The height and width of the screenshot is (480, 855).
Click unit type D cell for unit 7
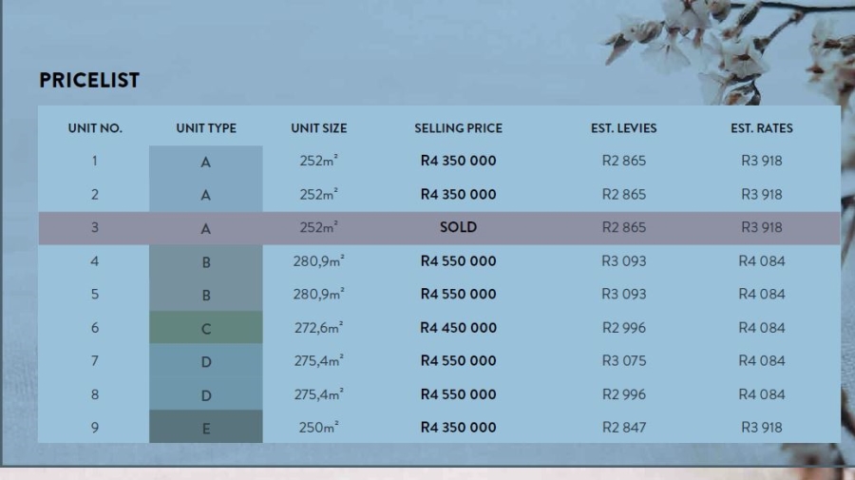click(206, 361)
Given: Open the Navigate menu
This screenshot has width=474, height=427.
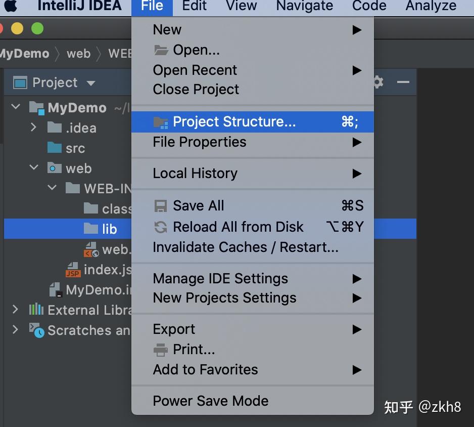Looking at the screenshot, I should 304,7.
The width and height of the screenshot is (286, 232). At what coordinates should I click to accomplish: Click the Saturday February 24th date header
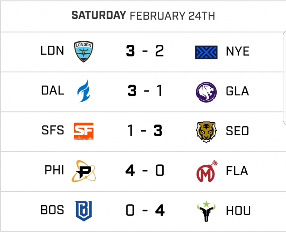(143, 16)
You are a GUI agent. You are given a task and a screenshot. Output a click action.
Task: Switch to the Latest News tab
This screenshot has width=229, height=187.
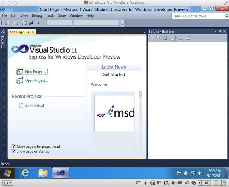113,67
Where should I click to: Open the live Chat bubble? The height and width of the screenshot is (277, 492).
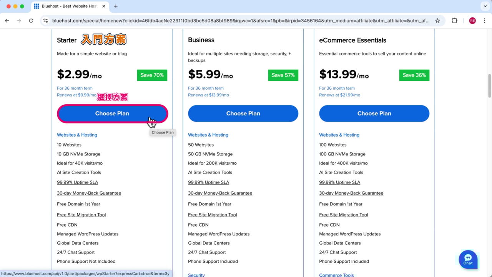468,259
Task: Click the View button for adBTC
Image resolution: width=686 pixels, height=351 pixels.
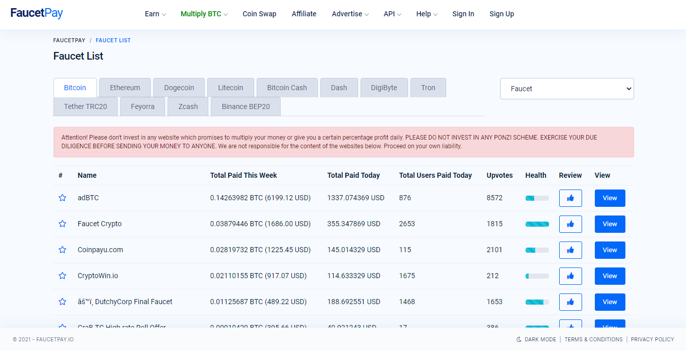Action: [x=610, y=198]
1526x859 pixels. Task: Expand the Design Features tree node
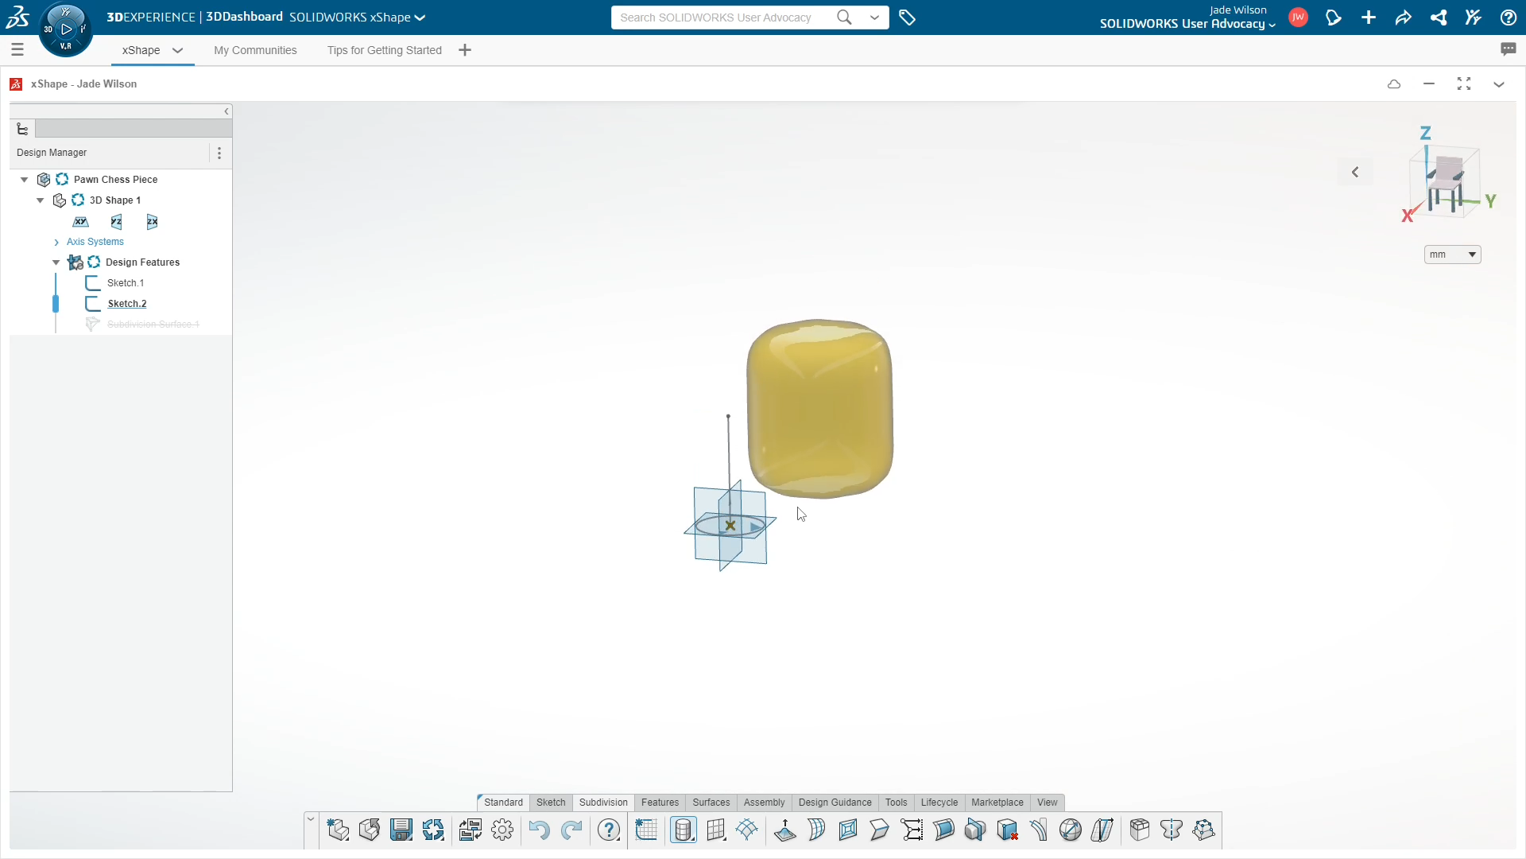[x=56, y=261]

Problem details: Once the pictures are removed, set down what remains of the entries above exactly.

Task response:
The height and width of the screenshot is (480, 855).
Click unit type D cell for unit 7
click(206, 361)
Given: Open the Navigate menu
This screenshot has width=474, height=427.
Looking at the screenshot, I should 304,7.
The width and height of the screenshot is (286, 232). At what coordinates should I click to accomplish: Click the Saturday February 24th date header
(143, 16)
You are a GUI agent. You are given a task and a screenshot. Output a click action.
Task: Switch to the Latest News tab
This screenshot has width=229, height=187.
113,67
Where should I click to: Open the live Chat bubble? The height and width of the screenshot is (277, 492).
468,259
Task: Click the View button for adBTC
Image resolution: width=686 pixels, height=351 pixels.
Action: [x=610, y=198]
1526x859 pixels. Task: Expand the Design Features tree node
[x=56, y=261]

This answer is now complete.